A River Changes Course
A River Changes Course, shot in Cambodia, is a documentary following the lives of three young Cambodians over a period of several years. Each main subject lives in a distinctly different part of the country, one in a small village outside the capital, another in the mountainous jungle, and the last near the great Tonle Sap River. Three major travesties are occurring in Cambodia, and each of the young adults followed exemplifies one of those hardships: overfishing, deforestation, and overwhelming debt.
The focus of A River Changes Course is not on statistics and figures but rather on the lives of the three central subjects. The film emphasizes the issues but not the political ramifications of these tragedies. It is beautifully shot and shows a country with great landscapes. The lighting is completely natural, and the music uses traditional Cambodian instruments in more modern ways.

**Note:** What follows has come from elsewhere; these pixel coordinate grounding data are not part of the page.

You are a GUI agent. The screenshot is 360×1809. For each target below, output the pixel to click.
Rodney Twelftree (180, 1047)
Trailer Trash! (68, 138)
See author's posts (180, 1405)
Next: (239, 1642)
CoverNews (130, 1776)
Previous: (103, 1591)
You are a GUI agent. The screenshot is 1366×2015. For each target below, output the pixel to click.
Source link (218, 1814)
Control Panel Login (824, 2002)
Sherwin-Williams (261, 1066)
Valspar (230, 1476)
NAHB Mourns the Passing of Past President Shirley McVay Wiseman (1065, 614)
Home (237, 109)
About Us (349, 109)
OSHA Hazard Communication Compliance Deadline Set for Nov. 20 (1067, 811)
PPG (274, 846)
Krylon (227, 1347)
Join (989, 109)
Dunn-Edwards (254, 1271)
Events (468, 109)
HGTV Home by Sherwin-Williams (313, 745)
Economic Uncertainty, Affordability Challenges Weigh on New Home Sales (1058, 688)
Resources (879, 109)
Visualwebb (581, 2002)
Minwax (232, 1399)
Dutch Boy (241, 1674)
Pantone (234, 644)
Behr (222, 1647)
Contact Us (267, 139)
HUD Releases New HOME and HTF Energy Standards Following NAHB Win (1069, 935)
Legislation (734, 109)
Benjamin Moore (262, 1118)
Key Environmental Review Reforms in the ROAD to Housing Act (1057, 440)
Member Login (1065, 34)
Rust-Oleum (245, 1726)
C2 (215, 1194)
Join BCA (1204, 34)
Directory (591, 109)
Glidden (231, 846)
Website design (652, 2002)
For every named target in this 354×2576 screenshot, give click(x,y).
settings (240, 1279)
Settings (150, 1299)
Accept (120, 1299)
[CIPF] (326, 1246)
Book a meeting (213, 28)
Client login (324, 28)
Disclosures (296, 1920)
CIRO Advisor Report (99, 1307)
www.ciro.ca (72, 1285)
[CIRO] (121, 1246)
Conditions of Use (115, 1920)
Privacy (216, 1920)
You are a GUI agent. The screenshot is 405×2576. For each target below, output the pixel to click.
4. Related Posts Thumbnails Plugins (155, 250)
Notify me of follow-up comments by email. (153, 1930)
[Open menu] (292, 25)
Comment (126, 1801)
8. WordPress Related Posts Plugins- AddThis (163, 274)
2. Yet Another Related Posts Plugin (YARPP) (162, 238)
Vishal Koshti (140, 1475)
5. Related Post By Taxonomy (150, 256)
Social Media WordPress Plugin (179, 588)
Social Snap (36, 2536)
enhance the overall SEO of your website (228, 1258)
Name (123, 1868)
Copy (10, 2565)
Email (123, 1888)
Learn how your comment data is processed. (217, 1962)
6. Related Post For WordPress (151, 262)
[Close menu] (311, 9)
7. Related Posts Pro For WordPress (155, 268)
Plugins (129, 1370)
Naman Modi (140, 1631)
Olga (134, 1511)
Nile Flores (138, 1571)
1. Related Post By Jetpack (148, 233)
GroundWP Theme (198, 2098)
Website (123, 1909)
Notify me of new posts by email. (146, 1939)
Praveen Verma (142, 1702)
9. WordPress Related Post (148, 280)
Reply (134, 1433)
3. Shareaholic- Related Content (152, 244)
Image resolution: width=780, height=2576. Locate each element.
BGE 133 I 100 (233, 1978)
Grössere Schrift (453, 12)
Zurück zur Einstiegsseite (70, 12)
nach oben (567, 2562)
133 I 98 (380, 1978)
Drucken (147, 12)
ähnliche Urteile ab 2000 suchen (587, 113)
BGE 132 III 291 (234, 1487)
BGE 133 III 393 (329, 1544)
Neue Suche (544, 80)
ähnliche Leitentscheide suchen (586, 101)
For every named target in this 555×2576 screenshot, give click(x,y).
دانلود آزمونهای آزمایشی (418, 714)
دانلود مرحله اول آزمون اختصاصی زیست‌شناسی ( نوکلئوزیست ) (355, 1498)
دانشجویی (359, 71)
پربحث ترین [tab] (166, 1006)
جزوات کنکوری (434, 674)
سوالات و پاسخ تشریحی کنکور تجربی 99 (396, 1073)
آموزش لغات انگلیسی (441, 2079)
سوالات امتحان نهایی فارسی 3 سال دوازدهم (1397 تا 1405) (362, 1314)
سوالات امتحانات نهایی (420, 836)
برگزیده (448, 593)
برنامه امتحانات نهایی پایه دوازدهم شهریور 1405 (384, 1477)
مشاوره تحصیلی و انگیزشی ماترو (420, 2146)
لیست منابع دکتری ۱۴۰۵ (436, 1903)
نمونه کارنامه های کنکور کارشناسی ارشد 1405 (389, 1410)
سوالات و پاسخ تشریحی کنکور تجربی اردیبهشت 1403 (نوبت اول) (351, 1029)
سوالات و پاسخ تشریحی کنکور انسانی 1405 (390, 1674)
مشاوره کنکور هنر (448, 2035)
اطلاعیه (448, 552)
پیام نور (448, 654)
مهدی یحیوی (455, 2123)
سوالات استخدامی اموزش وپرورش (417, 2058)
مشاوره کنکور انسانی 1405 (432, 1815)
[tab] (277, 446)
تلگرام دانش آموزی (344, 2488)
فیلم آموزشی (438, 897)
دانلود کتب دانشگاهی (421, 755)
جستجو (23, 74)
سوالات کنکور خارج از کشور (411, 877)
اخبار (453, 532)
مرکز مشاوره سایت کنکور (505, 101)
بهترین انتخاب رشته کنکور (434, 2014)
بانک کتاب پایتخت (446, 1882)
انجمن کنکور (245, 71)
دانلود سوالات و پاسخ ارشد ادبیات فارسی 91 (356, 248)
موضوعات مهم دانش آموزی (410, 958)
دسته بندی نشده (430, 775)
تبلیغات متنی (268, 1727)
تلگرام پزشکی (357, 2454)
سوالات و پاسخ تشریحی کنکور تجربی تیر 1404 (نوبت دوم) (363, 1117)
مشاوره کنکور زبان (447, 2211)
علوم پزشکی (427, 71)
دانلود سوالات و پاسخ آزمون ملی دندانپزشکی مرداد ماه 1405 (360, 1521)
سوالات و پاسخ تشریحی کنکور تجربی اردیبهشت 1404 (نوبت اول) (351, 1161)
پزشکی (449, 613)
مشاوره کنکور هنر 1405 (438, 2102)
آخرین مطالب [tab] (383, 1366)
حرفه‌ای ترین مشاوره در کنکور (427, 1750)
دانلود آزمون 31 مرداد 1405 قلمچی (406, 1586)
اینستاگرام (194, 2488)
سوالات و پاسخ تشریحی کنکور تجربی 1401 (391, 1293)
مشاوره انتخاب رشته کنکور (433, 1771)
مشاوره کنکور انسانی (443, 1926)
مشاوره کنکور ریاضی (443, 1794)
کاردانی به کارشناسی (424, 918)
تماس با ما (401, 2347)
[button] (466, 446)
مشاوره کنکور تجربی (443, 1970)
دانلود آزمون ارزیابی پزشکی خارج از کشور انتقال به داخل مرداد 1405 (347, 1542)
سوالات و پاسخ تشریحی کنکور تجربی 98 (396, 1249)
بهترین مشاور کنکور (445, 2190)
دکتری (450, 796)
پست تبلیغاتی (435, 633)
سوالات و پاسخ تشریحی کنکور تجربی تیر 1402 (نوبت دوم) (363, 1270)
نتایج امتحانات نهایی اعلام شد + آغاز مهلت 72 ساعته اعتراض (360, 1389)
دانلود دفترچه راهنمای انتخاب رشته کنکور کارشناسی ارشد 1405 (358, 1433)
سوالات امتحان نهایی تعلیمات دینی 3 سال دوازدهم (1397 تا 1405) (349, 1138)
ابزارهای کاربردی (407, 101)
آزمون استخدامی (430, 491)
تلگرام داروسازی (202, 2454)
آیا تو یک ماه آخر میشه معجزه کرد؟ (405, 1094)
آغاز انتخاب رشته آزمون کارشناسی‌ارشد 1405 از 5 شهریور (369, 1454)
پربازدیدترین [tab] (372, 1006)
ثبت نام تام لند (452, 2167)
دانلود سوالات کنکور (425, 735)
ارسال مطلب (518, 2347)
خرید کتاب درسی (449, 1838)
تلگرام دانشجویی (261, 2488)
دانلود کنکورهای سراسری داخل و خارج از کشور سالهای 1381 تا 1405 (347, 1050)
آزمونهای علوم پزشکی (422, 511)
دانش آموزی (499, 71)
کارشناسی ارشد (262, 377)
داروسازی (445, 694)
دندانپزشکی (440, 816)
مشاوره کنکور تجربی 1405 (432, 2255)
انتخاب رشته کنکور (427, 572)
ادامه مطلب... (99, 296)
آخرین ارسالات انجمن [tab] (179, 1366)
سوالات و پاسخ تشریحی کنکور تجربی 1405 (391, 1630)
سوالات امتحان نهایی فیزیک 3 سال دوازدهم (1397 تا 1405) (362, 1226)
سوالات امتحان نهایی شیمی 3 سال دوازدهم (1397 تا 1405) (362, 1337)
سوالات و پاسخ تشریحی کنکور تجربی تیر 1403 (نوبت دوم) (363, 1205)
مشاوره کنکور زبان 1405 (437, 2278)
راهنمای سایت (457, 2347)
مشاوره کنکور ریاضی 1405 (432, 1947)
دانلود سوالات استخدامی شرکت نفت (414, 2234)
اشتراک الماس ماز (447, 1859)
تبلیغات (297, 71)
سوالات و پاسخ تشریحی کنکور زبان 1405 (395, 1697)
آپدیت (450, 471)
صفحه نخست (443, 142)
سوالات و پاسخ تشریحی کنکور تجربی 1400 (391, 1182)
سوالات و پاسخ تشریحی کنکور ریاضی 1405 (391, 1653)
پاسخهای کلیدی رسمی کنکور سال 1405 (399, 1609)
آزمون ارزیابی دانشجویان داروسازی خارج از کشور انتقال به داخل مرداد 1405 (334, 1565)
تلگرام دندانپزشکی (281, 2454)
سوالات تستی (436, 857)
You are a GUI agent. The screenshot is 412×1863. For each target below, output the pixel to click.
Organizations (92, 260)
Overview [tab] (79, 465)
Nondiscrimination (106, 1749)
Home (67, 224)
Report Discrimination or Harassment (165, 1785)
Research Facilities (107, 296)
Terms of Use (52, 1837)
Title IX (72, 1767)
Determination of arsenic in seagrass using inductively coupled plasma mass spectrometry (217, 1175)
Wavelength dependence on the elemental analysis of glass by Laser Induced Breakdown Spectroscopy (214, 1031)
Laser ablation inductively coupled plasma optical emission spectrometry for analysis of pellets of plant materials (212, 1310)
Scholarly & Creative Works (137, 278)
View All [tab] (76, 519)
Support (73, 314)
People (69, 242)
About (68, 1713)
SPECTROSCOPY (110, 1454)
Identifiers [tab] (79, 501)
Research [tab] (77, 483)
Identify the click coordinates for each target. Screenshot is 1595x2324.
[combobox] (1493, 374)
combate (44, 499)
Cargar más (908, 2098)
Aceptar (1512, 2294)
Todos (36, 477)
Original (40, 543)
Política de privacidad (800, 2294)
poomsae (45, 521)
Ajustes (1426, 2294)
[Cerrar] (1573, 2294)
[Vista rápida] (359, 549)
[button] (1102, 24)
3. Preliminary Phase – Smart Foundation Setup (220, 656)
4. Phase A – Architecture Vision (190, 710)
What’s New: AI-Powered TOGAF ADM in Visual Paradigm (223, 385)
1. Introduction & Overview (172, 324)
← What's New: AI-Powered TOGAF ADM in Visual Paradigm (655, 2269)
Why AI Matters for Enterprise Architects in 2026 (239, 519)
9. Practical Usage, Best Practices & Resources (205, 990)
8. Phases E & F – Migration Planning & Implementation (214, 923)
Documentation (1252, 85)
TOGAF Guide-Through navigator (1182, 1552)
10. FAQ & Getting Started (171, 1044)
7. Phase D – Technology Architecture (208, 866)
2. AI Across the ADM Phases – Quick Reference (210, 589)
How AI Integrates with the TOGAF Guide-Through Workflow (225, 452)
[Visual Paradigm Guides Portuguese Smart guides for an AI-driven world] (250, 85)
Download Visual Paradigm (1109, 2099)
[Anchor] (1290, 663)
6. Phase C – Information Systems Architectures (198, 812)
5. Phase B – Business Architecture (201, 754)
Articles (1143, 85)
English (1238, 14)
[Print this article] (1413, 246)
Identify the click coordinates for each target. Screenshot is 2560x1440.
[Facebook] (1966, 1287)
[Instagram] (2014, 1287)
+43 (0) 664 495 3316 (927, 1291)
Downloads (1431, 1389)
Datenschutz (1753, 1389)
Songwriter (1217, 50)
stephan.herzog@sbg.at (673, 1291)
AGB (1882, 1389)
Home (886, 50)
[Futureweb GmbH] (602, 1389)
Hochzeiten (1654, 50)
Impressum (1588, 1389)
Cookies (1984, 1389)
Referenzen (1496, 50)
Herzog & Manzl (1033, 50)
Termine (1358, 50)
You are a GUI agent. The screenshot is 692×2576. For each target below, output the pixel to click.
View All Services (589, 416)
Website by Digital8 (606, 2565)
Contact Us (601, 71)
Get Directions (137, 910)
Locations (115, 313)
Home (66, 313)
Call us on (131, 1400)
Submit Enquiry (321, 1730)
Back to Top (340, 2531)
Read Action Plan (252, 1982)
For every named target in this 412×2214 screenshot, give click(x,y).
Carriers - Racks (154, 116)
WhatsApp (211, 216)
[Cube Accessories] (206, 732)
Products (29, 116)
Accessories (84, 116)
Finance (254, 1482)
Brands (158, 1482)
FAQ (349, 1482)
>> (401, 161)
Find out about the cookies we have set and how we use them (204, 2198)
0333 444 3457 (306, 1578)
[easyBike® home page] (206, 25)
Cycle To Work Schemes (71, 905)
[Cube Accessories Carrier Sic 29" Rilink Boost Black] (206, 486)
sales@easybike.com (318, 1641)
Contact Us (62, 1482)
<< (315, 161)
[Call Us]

The film is well shot and still manages to portray a message without being preachy. The end sums it up best; it's an interview with one of the main subjects when he's a young teenager, and he talks about his dreams of one day going to school and purchasing land for his parents. It cuts back to him at 18, and he ruminates how he'll never be able to be anything other than be a fisherman or a plantation worker for the Chinese since he is unable to break the cycle due to his lack of resources. The film carries great impact without being overly pushy, which is a fine line to dance when it comes to a documentary.